- **Instructions for the task**: Filter the entries down to the lines holding "heading", then copy those lines.
##### Records to use
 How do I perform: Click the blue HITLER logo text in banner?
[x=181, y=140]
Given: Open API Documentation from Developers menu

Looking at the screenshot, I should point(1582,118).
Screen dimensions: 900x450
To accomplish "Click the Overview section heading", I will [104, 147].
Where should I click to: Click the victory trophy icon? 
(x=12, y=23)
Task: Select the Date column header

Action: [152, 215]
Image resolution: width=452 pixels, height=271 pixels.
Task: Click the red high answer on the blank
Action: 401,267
##########
##### Records to use
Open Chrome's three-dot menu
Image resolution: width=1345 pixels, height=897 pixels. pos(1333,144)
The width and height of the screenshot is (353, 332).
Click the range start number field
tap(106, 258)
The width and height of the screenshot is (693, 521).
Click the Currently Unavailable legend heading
##########
##### Records to use
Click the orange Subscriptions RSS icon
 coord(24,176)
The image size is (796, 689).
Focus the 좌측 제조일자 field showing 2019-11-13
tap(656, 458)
##########
- **Completed task**:
To accomplish "Click the Overview section heading", I will [104, 147].
Click the Currently Unavailable legend heading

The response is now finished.